Spring has sprung at the White House and soon the vegetables will, too.
With lots of helping hands on Wednesday, Michelle Obama replanted her fruit and vegetable garden on the South Lawn.
New this year is a pollinator garden, an area with a variety of flowers that were chosen to help encourage the production of bees and Monarch butterflies to help spread pollen, Mrs. Obama told about two dozen students from four local schools who were invited to help with the sixth annual garden planting.
“We’re going to plant all kinds of flowers that attract bees and butterflies, which is not going to make the Obama girls happy because they don’t really like bees,” she said of her daughters, Malia, 15, and Sasha, 12. “But bees are good. Bees are a good thing.”
Other additions to the garden are oats, specifically a variety known as Lincoln Oats, and a paw paw tree. The paw paw fruit is native to the eastern part of the country and has a soft, orange flesh that tastes like the mash-up of a banana and a mango.
Mrs. Obama’s planting effort also was aided by the founders of FoodCorps, which is part of the AmeriCorps national service program, and six of its volunteers. FoodCorps teaches K-12 students where healthy food comes from, how it grows and helps make sure they have regular access to it. Volunteers spend a year working in needy communities.
White House chefs also left their kitchens to help plant lettuces, herbs, broccoli, spinach, rhubarb and cauliflower, among other crops.

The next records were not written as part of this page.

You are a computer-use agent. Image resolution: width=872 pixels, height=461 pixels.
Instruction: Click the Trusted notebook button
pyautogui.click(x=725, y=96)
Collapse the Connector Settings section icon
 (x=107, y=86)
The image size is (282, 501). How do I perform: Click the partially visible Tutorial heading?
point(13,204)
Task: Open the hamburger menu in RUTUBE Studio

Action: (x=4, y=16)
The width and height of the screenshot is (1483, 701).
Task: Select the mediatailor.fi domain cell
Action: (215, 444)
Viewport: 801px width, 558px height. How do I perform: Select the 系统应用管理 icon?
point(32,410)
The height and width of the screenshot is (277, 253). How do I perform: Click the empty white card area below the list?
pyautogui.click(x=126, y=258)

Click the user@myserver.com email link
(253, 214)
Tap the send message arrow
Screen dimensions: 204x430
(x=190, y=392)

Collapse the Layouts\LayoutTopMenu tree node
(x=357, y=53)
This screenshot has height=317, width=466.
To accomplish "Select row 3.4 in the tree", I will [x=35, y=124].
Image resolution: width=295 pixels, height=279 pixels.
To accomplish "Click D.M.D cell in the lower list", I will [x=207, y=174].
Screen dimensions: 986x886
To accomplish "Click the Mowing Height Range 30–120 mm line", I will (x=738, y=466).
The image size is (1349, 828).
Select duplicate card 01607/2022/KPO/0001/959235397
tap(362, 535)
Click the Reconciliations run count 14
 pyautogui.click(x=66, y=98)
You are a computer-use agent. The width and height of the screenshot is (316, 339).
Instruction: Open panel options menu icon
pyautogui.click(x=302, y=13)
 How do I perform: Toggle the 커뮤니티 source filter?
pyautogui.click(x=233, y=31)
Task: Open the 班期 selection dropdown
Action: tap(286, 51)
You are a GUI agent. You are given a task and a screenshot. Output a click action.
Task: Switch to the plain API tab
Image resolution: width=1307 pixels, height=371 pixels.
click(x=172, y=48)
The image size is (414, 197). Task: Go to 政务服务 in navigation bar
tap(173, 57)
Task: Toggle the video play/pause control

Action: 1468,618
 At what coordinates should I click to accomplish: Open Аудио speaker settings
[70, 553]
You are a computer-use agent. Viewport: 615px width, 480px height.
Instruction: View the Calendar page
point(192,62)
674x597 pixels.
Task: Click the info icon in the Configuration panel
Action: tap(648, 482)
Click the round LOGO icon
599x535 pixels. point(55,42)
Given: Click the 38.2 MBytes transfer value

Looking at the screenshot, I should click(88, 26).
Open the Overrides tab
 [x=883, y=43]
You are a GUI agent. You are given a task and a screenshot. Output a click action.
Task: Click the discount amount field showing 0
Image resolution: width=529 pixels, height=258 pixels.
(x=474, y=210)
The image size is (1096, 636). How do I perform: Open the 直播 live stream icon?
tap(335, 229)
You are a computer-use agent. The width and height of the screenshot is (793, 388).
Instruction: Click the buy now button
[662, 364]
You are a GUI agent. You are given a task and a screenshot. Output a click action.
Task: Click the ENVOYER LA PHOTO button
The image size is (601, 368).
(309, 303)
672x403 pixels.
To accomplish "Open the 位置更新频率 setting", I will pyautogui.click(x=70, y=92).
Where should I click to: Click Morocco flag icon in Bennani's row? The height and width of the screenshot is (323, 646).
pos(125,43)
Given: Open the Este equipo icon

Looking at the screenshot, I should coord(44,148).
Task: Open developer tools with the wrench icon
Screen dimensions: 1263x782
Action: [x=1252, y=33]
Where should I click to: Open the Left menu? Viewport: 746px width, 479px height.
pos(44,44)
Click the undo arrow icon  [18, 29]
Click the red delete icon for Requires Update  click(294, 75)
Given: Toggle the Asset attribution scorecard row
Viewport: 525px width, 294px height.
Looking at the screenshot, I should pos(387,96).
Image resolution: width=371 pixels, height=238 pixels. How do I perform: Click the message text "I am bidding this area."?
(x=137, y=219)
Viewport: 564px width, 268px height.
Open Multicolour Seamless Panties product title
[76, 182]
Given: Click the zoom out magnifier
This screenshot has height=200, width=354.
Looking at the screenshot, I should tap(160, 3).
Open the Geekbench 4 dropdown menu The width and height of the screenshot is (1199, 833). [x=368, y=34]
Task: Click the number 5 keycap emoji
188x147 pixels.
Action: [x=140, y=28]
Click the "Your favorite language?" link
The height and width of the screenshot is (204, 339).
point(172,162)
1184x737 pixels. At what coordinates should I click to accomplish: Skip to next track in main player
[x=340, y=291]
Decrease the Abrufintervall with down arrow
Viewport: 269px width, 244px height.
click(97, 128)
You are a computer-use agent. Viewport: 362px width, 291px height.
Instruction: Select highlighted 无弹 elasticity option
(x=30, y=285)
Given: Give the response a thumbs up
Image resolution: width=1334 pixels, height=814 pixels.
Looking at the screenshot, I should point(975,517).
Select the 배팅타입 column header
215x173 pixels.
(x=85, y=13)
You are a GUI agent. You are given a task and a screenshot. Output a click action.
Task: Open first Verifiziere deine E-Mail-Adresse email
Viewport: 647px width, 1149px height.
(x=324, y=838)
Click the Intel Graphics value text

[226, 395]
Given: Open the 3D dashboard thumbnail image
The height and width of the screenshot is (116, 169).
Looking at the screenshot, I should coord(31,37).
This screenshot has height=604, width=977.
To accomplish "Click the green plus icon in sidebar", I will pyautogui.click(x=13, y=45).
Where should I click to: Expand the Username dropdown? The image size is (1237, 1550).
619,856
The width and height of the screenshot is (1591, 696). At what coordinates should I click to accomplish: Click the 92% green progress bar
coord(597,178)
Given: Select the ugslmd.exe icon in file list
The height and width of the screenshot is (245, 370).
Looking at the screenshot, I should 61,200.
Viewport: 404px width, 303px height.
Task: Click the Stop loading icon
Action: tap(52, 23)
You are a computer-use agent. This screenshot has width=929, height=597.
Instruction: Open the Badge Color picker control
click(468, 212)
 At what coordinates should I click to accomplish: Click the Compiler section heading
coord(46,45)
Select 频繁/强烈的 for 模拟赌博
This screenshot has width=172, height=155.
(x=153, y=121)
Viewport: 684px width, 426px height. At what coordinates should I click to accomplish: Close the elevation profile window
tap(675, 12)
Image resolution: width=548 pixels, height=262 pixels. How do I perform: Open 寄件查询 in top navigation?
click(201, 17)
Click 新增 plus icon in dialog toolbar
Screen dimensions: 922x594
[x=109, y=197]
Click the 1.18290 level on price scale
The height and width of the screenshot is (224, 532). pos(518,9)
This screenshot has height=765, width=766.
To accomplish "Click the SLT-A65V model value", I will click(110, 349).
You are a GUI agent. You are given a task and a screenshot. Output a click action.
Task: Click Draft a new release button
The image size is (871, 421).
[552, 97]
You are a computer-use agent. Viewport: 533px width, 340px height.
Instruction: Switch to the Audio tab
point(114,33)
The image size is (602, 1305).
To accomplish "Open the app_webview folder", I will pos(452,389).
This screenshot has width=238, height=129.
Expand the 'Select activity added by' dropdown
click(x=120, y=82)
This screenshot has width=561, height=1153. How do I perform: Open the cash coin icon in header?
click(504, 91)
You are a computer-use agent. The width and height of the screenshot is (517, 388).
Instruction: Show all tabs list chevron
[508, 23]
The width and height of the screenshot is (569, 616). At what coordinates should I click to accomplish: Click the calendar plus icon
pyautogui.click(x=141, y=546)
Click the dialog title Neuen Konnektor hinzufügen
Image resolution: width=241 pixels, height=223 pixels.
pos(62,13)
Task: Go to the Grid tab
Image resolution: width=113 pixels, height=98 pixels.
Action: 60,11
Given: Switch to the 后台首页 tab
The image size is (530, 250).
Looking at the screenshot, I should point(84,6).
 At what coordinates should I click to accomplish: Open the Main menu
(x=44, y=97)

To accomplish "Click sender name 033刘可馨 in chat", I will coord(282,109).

The first lady planted the garden in 2009, the first one at the White House in decades, to help spur a national conversation about healthier eating and living. A year later, in 2010, that conversation led her to launch “Let’s Move,” her nationwide initiative to reduce childhood obesity rates and improve the health of the nation’s children.
Since 2009, the garden has produced thousands of pounds of produce, some of which the White House donates to a local soup kitchen.
White House chefs also serve food from the garden to the first family and state dinner guests.